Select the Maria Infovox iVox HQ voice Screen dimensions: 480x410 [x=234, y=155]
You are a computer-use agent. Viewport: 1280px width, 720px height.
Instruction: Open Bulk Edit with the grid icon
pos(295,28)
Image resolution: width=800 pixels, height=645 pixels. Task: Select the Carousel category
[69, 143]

...

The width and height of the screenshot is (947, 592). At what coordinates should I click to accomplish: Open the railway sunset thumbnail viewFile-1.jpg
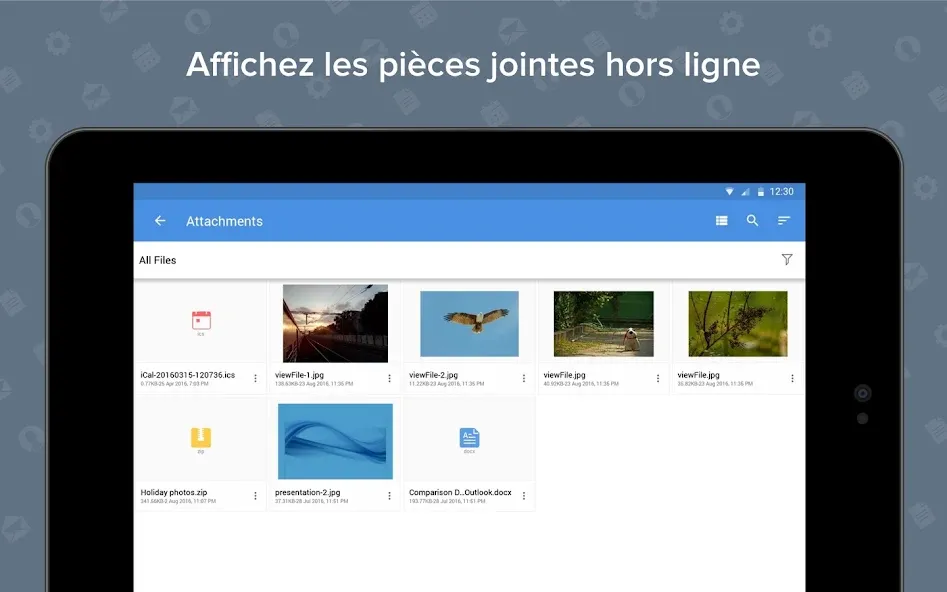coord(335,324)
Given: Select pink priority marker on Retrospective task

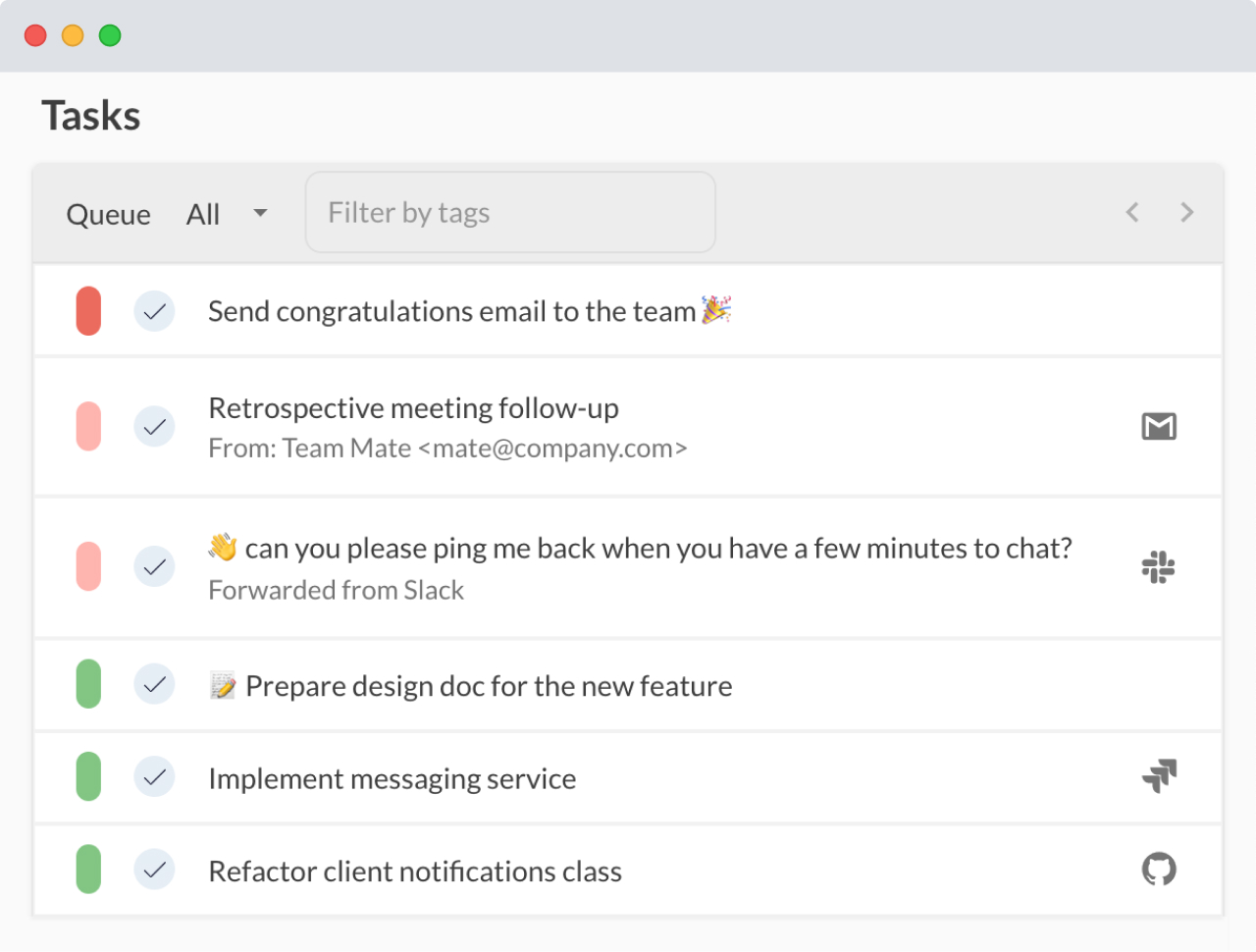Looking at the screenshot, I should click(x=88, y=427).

...

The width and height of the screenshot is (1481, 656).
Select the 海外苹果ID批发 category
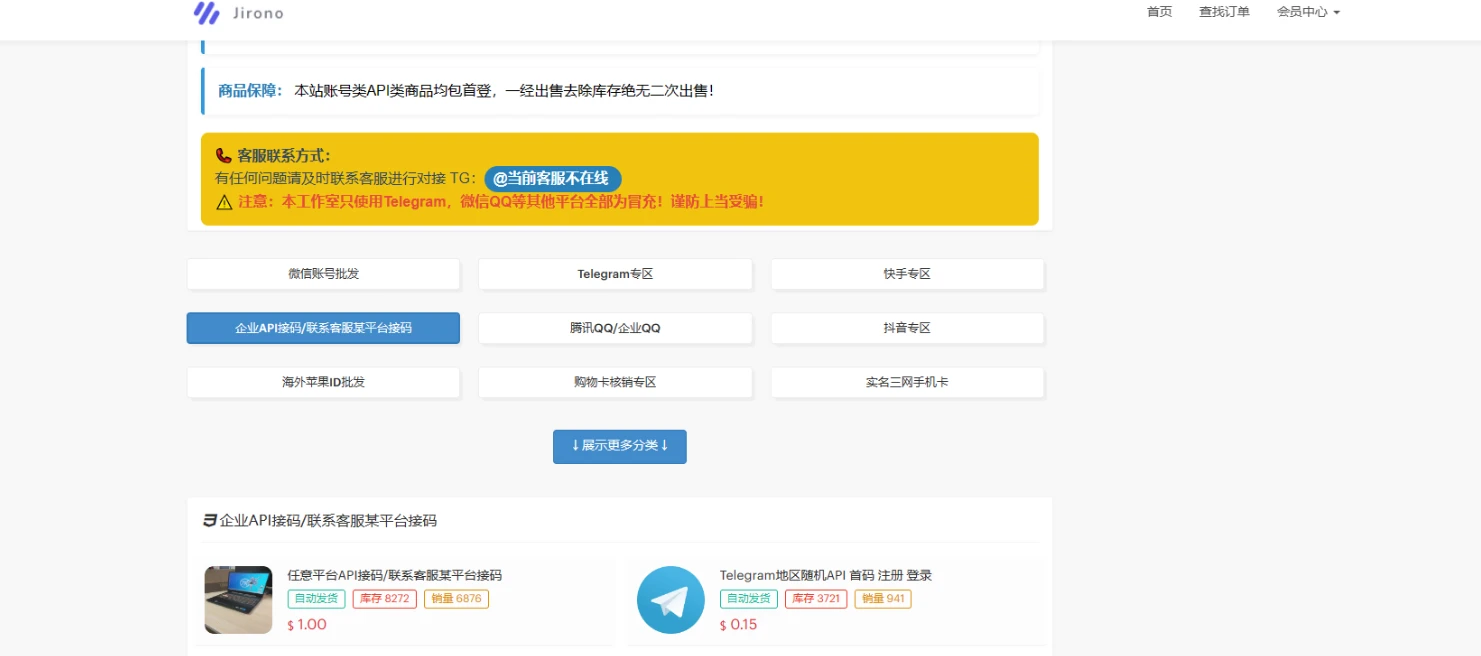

[EXERCISE DETAILS]
An exact copy of the lines above, from the one containing "The width and height of the screenshot is (1481, 656)." through the one containing "Select the 海外苹果ID批发 category", is the whole of the answer.

[SOLVED PROBLEM]
The width and height of the screenshot is (1481, 656).
Select the 海外苹果ID批发 category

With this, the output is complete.